Last week of school. Tyler is done with sophomore year. Emma is done with middle school — she walks into high school in August and I'm not ready. Lily finishes fifth grade and starts middle school next year. All three of my kids are in motion and I'm standing at the smoker watching them pull ahead of me. Emma's eighth-grade graduation was Thursday. They don't call it graduation — it's a "promotion ceremony" — but there were caps and gowns and a slide show of baby pictures and I sat in the auditorium between Tyler and Lily and watched my daughter cross the stage and accept her certificate of promotion and I clapped so hard my hands stung. Christine was there too. We sat two seats apart, which is the exact correct distance for divorced parents at a school event. Close enough to be united. Far enough to be separate. Doug was there. He clapped. Good for Doug. After the ceremony, I took the kids to La Guadalupana — a Mexican restaurant in the neighborhood that's been there since 1979 and makes enchiladas that could make a grown man weep. Emma ordered the chile relleno. Tyler got the carne asada plate. Lily got cheese quesadillas because she's eleven and cheese quesadillas are the universal safe food of childhood. Emma was quiet at dinner. Not sad-quiet — processing-quiet. I know the difference. She's leaving a school where she was comfortable, where she knew every teacher and every hallway, and going to a school where she'll be the youngest again. I said, "You nervous about high school?" She said, "A little." I said, "You're going to crush it." She said, "I know. I'm still nervous." Thirteen years old and already wise enough to know that confidence and nervousness can coexist. She's ahead of where I was at forty. Made a celebration dinner Friday night: my take on pad Thai. I know — it's not Vietnamese. But Emma's been asking to learn Thai food, and pad Thai is the gateway. Rice noodles, tamarind sauce, egg, tofu, shrimp, crushed peanuts, lime, bean sprouts. The trick is the sauce — tamarind paste, fish sauce, palm sugar, in a ratio that changes every time I make it because I still haven't nailed it. Emma stood next to me and we adjusted together. More sugar. No, more tamarind. A little more fish sauce. It was close. It was good. It wasn't perfect. Next time. Next time. That's the promise of cooking. There's always a next time.

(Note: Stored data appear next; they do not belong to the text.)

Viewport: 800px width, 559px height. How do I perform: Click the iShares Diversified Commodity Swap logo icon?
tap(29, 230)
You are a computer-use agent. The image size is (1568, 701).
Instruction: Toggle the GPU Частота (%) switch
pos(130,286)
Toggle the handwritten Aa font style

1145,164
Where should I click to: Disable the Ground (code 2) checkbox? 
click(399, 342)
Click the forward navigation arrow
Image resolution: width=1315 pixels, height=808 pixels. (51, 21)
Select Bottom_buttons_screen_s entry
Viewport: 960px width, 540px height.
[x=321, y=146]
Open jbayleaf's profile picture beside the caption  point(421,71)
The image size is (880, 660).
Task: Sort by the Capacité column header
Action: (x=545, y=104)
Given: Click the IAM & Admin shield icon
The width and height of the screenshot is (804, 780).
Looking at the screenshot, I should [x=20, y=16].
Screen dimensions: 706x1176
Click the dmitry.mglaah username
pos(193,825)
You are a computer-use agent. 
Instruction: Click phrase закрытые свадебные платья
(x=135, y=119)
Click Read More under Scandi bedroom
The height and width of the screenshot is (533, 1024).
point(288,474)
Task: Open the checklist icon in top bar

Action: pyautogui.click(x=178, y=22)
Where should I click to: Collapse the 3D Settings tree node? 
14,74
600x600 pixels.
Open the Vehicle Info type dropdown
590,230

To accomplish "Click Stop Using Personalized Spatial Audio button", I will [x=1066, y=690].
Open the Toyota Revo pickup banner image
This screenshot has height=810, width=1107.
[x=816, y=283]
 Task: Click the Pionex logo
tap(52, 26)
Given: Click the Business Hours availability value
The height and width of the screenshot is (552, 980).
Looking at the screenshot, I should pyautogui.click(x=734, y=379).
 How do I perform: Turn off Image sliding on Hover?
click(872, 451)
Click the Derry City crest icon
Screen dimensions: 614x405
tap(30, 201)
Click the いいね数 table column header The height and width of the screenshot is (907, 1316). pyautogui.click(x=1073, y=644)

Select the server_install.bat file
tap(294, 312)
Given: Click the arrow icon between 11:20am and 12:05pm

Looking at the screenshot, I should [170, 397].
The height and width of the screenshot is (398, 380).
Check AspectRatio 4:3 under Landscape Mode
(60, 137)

Emma asked to learn Thai food months ago and I kept saying soon, the way parents do when they mean it but life keeps cutting in. Her promotion ceremony felt like the right moment to finally mean it — not because it was perfect timing, but because she was standing right there beside me at the stove, willing to adjust the sauce one more time, and that’s all cooking really asks of you. This is the version we landed on that Friday night: close, good, and already making me think about next time.

Pad Thai with Shrimp and Tofu

Prep Time: 20 min | Cook Time: 15 min | Total Time: 35 min | Servings: 4

Ingredients

  • 8 oz flat rice noodles (pad Thai width)
  • 3 tablespoons tamarind paste (not concentrate)
  • 3 tablespoons fish sauce
  • 2 tablespoons palm sugar or light brown sugar
  • 1 tablespoon oyster sauce
  • 3 tablespoons neutral oil, divided
  • 7 oz extra-firm tofu, pressed and cut into 3/4-inch cubes
  • 12 oz medium shrimp, peeled and deveined
  • 3 cloves garlic, minced
  • 2 shallots, thinly sliced
  • 3 large eggs, lightly beaten
  • 2 cups fresh bean sprouts
  • 3 green onions, cut into 1-inch pieces
  • 1/3 cup roasted peanuts, roughly crushed
  • 1 lime, cut into wedges
  • Dried chili flakes, for serving

Instructions

  1. Soak the noodles. Place the rice noodles in a large bowl and cover with room-temperature water. Soak for 20 minutes until pliable but still firm. Drain and set aside. Do not use hot water — they’ll finish cooking in the wok.
  2. Make the sauce. In a small bowl, whisk together the tamarind paste, fish sauce, palm sugar, and oyster sauce until the sugar is dissolved. Taste: it should be tangy first, then sweet, then salty. Adjust a little at a time — this is the part you do together.
  3. Crisp the tofu. Heat 1 tablespoon of oil in a large wok or skillet over high heat. Add the tofu cubes in a single layer and cook without moving for 2–3 minutes, until golden on one side. Flip and cook another 2 minutes. Remove to a plate.
  4. Cook the shrimp. Add another tablespoon of oil to the wok. Add the shrimp and cook 1–2 minutes per side until just pink. Remove to the plate with the tofu.
  5. Build the base. Add the remaining oil, then the garlic and shallots. Stir-fry over high heat for 1 minute until fragrant and just golden. Add the drained noodles and pour the sauce over everything. Toss with tongs for 2 minutes, letting the noodles absorb the sauce. If they stick, add a splash of water.
  6. Scramble the eggs. Push the noodles to one side of the wok. Add the beaten eggs to the empty side and scramble gently until just set, about 45 seconds. Fold the soft egg into the noodles.
  7. Finish and serve. Return the tofu and shrimp to the wok. Add the bean sprouts and green onions. Toss everything together over high heat for 1 minute — the sprouts should soften slightly but keep a little crunch. Plate immediately. Top with crushed peanuts and serve with lime wedges and chili flakes on the side.

Nutrition (per serving)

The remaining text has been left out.